-- Material for this task follows --

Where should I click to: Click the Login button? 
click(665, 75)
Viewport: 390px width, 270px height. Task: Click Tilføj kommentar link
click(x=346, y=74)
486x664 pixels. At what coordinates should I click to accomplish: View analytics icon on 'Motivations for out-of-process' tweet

-- Material for this task concluded --
-- Material for this task follows --

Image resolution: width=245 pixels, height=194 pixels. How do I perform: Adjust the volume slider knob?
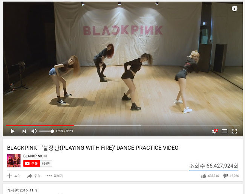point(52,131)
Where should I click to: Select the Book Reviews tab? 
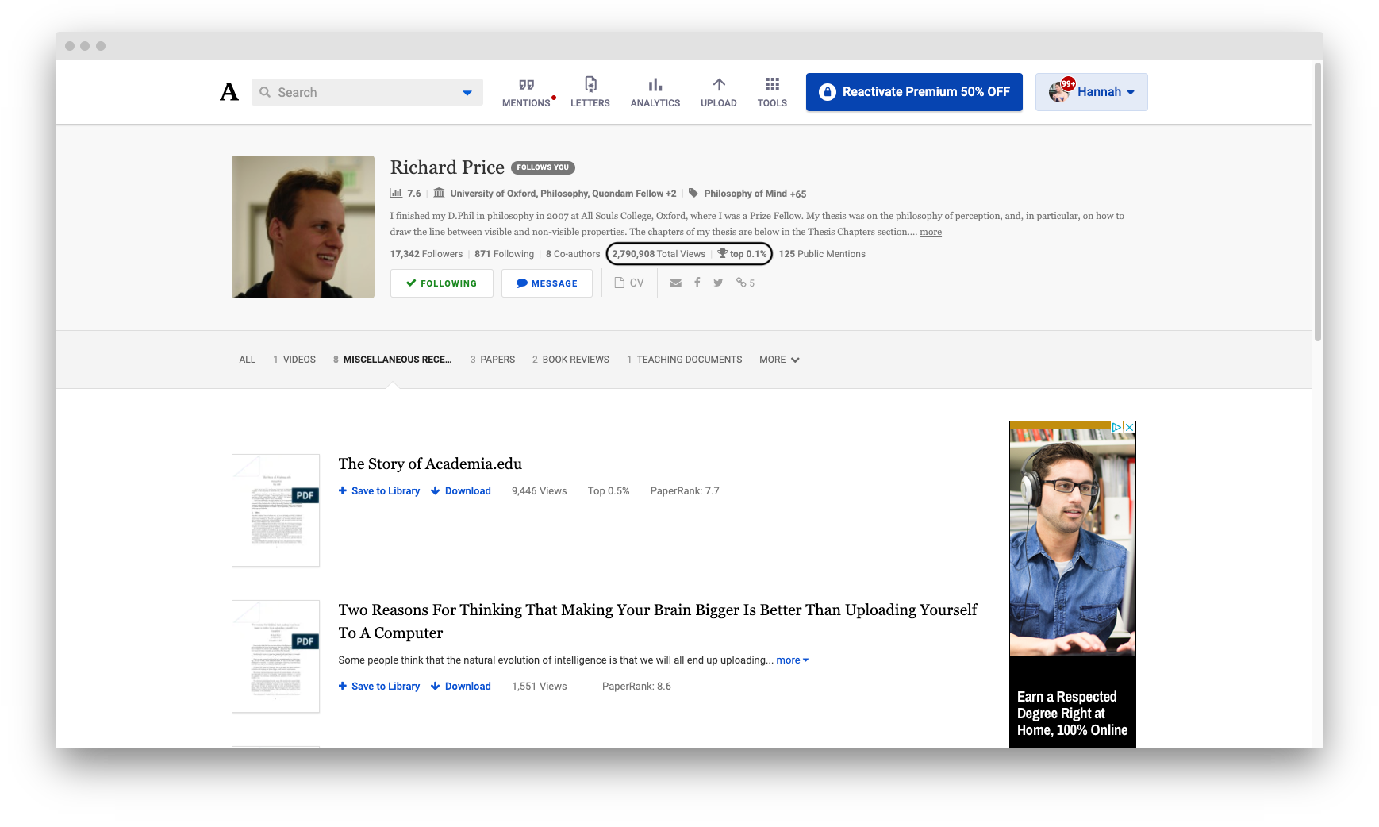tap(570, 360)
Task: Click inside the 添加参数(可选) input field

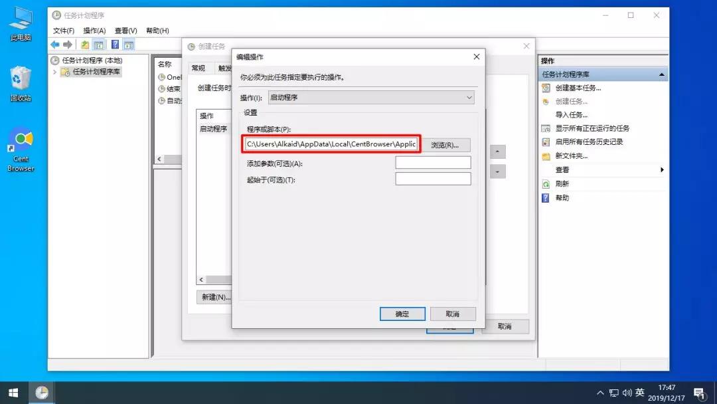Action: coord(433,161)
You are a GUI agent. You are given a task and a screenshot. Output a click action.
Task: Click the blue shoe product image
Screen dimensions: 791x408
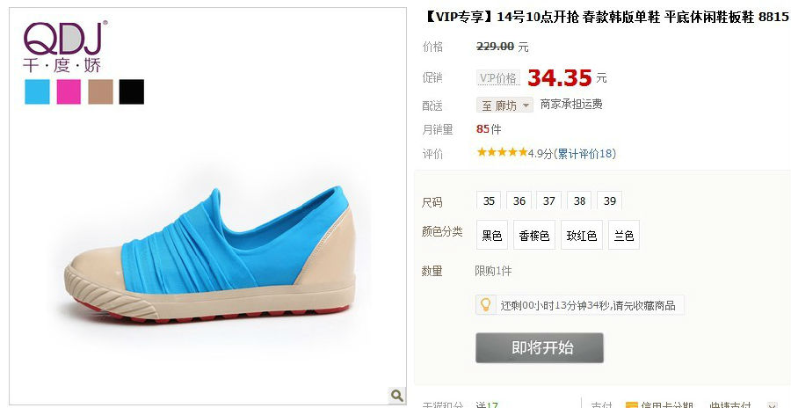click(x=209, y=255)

-- Material for this task concluded --

Set down precisely the lines above between the line holding "Where should I click to: Click" and the line holding "486x664 pixels. At", inclusive, and nothing beyond them.

Where should I click to: Click the Login button? 
click(665, 75)
Viewport: 390px width, 270px height. Task: Click Tilføj kommentar link
click(x=346, y=74)
486x664 pixels. At what coordinates should I click to accomplish: View analytics icon on 'Motivations for out-of-process' tweet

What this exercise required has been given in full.